Since care practices are part of an institutional setting that involves experts, distribution of labour, and expert exchanges, some would argue that a lack of precision represents a disadvantage. In this context, they would surmise that care language needs to strive for accuracy just as medical terminology does. At the same time, however, the language of care that is used in care practices is necessarily close to everyday language since it has to do with everyday activities that are not confined to the healthcare setting. Moreover, it involves the experiences and perceptions of patients as described in their own words. The way patients express their experiences can vary according to their prior life experiences, their convictions, and their knowledge. The vocabulary they use may be part of a larger narrative, rather than comprising single terms that refer to clearly delineable states of affairs. As the relevant discourses show, the value of narrative self-identity, embodied knowledge, and patient knowledge should not be neglected.

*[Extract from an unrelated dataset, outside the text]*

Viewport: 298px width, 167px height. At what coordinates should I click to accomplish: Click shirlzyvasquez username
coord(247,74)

While this ultimately may be an unresolvable tension, Kohlen highlights the fact that in today’s healthcare settings, striving for accuracy prevails over the acceptance of ambiguity. Given the focus on economic measures, core elements of care that are subject to ambiguity are often regarded as irrelevant. The voices of caregivers are thus underrepresented in todays’ healthcare institutions, as Kohlen demonstrates in the case of hospital ethics committees.

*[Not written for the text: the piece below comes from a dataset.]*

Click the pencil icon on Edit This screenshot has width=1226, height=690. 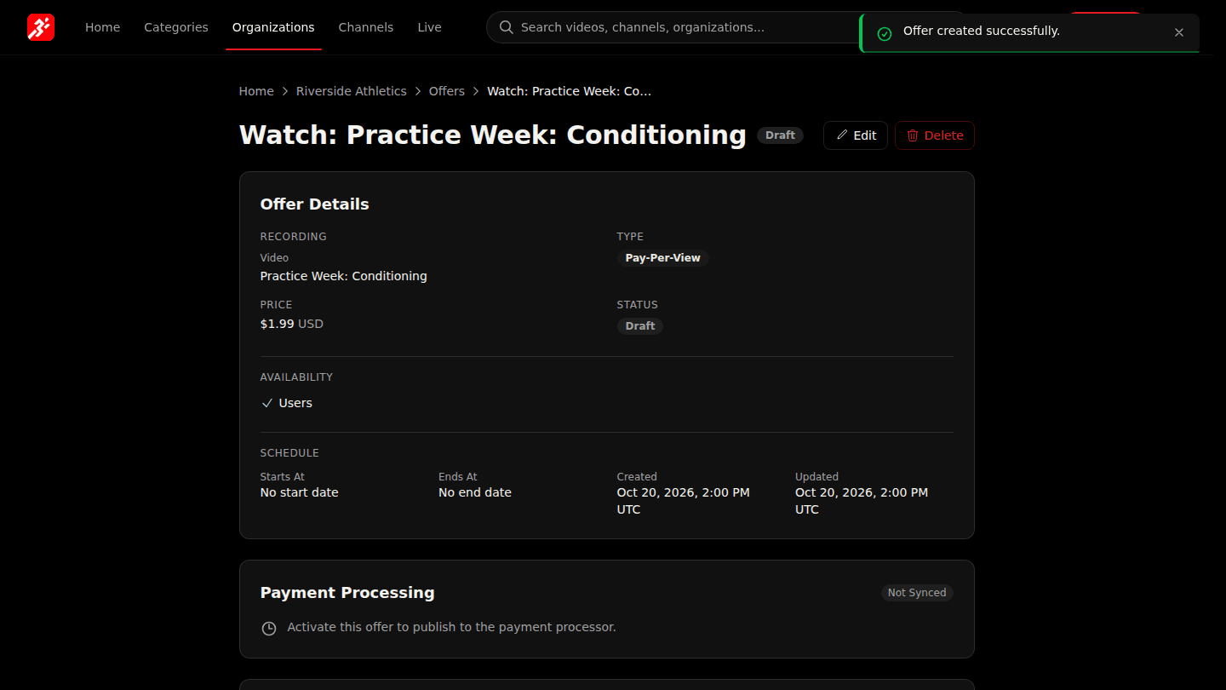click(842, 135)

Identifying and describing the tensions and ambivalences of care, as this book has done, is not tantamount to resolving these issues. Indeed, as has been argued, many of the tensions described may be inevitable and unresolvable both in theory and in practice. Anyone working in and thinking about today’s healthcare settings will always be challenged in their self-understanding and daily practices to find ways to adequately deal with these tensions. However, asking the right questions may open doors to more attuned understandings of the complexities and challenges of care. To pose these questions and deal with these challenges, then, is a form of caring about care. This is what this book aimed to do.